After bunking for a while at the Sundowner Motel on a strip of Route 66 known more for prostitutes than programmers, Gates and Allen moved to a cheap furnished apartmen
t. Monte Davidoff, of floating-point math fame, and Chris Larson, a younger student from Lakeside High, moved in, turning the apartment into a frat house doing business as a geek bunker.
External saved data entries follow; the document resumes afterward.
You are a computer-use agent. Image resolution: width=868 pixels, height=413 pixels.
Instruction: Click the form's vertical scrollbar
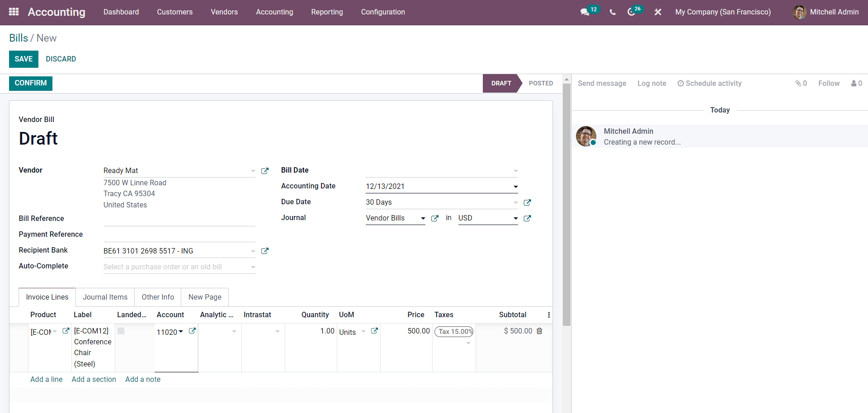tap(566, 203)
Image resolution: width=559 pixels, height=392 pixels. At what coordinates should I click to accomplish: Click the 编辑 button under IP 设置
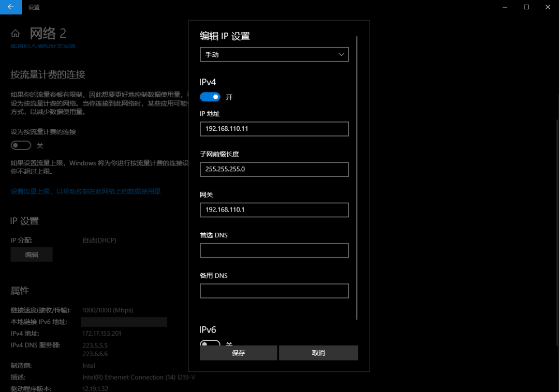click(32, 254)
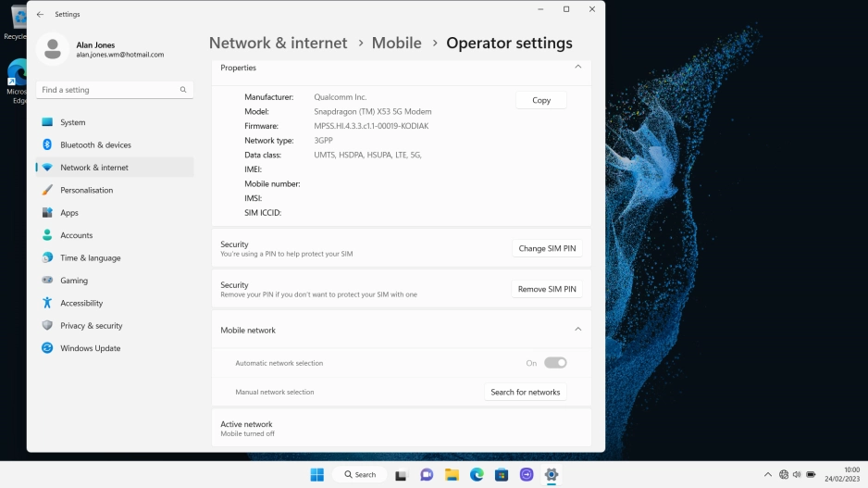Image resolution: width=868 pixels, height=488 pixels.
Task: Open Privacy & security settings
Action: click(x=91, y=326)
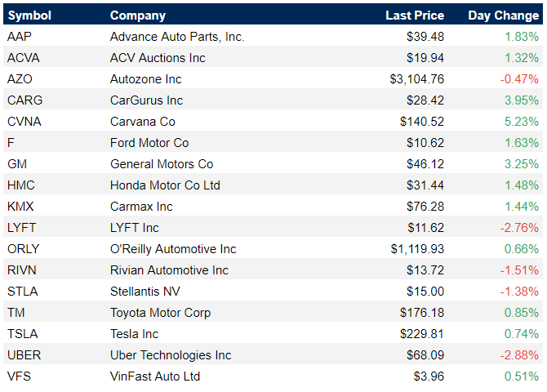This screenshot has height=392, width=547.
Task: Select Uber Technologies Inc company name
Action: [171, 355]
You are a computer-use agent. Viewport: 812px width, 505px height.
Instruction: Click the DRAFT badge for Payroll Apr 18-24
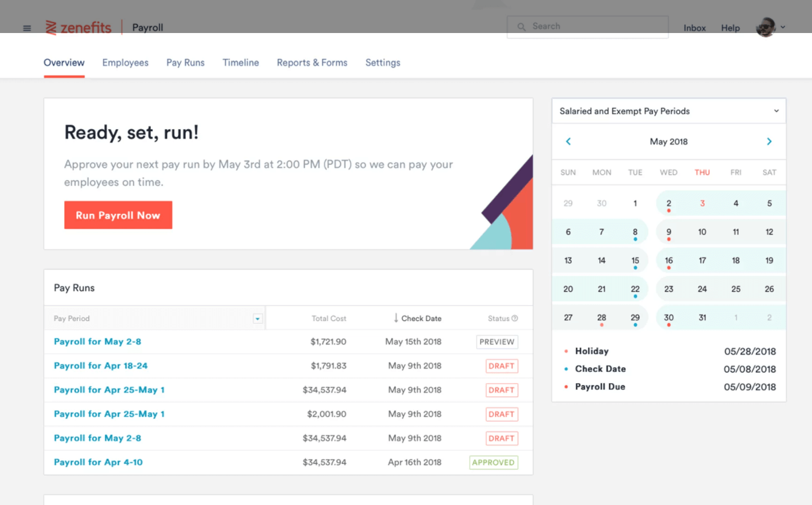[501, 366]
In the evenings Allen would crank up his Stratocaster guitar and play along with Aerosmith or Jimi Hendrix, and Gates would retaliate by loudly singing Frank Sinatra’s “My Way.”67
Of them all, Gates was the prime example of the innovator’s personality. “An innovator is probably a fanatic, somebody who loves what they do, works day and night, may ignore normal things to some degree and therefore be viewed as a bit imbalanced,” he said. “Certainly in my teens and 20s, I fit that model.”68 He would work, as he had at Harvard, in bursts that could last up to thirty-six hours, and then curl up on the floor of his office and fall asleep. Said Allen, “He lived in binary states: either bursting with nervous energy on his dozen Cokes a day, or dead to the world.”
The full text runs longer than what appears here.